■ **LISTED ENTRIES**

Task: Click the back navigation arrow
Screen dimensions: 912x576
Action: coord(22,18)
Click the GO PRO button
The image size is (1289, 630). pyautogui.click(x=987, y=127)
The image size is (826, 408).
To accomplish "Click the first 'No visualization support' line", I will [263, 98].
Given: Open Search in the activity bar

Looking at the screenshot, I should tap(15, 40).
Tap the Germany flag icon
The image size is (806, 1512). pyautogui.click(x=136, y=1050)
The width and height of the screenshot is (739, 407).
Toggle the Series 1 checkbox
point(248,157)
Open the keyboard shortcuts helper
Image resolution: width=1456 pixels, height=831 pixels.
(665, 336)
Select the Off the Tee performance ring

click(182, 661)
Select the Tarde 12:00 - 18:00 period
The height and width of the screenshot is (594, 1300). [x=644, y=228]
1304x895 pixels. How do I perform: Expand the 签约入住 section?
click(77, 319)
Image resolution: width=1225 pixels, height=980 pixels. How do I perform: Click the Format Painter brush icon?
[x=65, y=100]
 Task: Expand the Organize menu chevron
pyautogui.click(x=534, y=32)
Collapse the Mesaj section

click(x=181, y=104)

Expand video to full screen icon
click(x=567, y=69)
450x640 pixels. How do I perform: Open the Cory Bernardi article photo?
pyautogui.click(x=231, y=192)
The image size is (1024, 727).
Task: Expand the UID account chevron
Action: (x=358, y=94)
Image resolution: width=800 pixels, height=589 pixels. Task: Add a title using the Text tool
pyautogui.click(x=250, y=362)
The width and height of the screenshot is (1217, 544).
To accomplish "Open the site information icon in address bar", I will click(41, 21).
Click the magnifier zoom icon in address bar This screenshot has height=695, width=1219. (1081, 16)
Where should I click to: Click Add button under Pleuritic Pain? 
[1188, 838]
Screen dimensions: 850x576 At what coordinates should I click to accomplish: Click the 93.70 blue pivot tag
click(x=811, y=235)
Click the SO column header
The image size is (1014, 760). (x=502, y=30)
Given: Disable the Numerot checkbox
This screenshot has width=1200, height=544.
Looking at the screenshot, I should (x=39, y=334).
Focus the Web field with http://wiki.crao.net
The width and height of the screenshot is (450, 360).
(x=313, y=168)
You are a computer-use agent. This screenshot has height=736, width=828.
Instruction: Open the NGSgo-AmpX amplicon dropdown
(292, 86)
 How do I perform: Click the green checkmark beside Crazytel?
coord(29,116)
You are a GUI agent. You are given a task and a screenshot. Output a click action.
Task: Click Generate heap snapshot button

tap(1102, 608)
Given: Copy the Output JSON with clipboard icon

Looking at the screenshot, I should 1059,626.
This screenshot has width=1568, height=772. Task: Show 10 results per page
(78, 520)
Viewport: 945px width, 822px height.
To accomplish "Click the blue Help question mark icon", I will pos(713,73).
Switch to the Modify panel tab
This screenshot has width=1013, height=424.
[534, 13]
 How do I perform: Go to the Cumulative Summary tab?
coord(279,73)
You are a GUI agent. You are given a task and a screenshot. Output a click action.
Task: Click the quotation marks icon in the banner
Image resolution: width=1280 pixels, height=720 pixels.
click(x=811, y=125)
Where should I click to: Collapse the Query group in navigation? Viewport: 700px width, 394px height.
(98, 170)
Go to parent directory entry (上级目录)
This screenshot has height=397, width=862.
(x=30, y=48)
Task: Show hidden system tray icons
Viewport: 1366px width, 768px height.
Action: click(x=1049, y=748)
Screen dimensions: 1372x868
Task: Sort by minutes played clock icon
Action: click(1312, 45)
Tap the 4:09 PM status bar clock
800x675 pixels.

■ **WORK INSTRUCTIONS**
Write out the whole listing again, exactly as it stands.

■ **TASK RESPONSE**
Task: Click the back navigation arrow
Screen dimensions: 912x576
Action: coord(22,18)
Click the GO PRO button
The image size is (1289, 630). pyautogui.click(x=987, y=127)
The image size is (826, 408).
To accomplish "Click the first 'No visualization support' line", I will [263, 98].
Given: Open Search in the activity bar

Looking at the screenshot, I should tap(15, 40).
Tap the Germany flag icon
The image size is (806, 1512). pyautogui.click(x=136, y=1050)
The width and height of the screenshot is (739, 407).
Toggle the Series 1 checkbox
point(248,157)
Open the keyboard shortcuts helper
Image resolution: width=1456 pixels, height=831 pixels.
(665, 336)
Select the Off the Tee performance ring

click(182, 661)
Select the Tarde 12:00 - 18:00 period
The height and width of the screenshot is (594, 1300). [x=644, y=228]
1304x895 pixels. How do I perform: Expand the 签约入住 section?
click(77, 319)
Image resolution: width=1225 pixels, height=980 pixels. How do I perform: Click the Format Painter brush icon?
[x=65, y=100]
 Task: Expand the Organize menu chevron
pyautogui.click(x=534, y=32)
Collapse the Mesaj section

click(x=181, y=104)

Expand video to full screen icon
click(x=567, y=69)
450x640 pixels. How do I perform: Open the Cory Bernardi article photo?
pyautogui.click(x=231, y=192)
The image size is (1024, 727).
Task: Expand the UID account chevron
Action: (x=358, y=94)
Image resolution: width=800 pixels, height=589 pixels. Task: Add a title using the Text tool
pyautogui.click(x=250, y=362)
The width and height of the screenshot is (1217, 544).
To accomplish "Open the site information icon in address bar", I will click(41, 21).
Click the magnifier zoom icon in address bar This screenshot has height=695, width=1219. (1081, 16)
Where should I click to: Click Add button under Pleuritic Pain? 
[1188, 838]
Screen dimensions: 850x576 At what coordinates should I click to accomplish: Click the 93.70 blue pivot tag
click(x=811, y=235)
Click the SO column header
The image size is (1014, 760). (x=502, y=30)
Given: Disable the Numerot checkbox
This screenshot has width=1200, height=544.
Looking at the screenshot, I should (x=39, y=334).
Focus the Web field with http://wiki.crao.net
The width and height of the screenshot is (450, 360).
(x=313, y=168)
You are a computer-use agent. This screenshot has height=736, width=828.
Instruction: Open the NGSgo-AmpX amplicon dropdown
(292, 86)
 How do I perform: Click the green checkmark beside Crazytel?
coord(29,116)
You are a GUI agent. You are given a task and a screenshot. Output a click action.
Task: Click Generate heap snapshot button

tap(1102, 608)
Given: Copy the Output JSON with clipboard icon

Looking at the screenshot, I should 1059,626.
This screenshot has width=1568, height=772. Task: Show 10 results per page
(78, 520)
Viewport: 945px width, 822px height.
To accomplish "Click the blue Help question mark icon", I will pos(713,73).
Switch to the Modify panel tab
This screenshot has width=1013, height=424.
[534, 13]
 How do I perform: Go to the Cumulative Summary tab?
coord(279,73)
You are a GUI agent. You are given a task and a screenshot. Output a click action.
Task: Click the quotation marks icon in the banner
Image resolution: width=1280 pixels, height=720 pixels.
click(x=811, y=125)
Where should I click to: Collapse the Query group in navigation? Viewport: 700px width, 394px height.
(98, 170)
Go to parent directory entry (上级目录)
This screenshot has height=397, width=862.
(x=30, y=48)
Task: Show hidden system tray icons
Viewport: 1366px width, 768px height.
Action: click(x=1049, y=748)
Screen dimensions: 1372x868
Task: Sort by minutes played clock icon
Action: click(1312, 45)
Tap the 4:09 PM status bar clock
800x675 pixels.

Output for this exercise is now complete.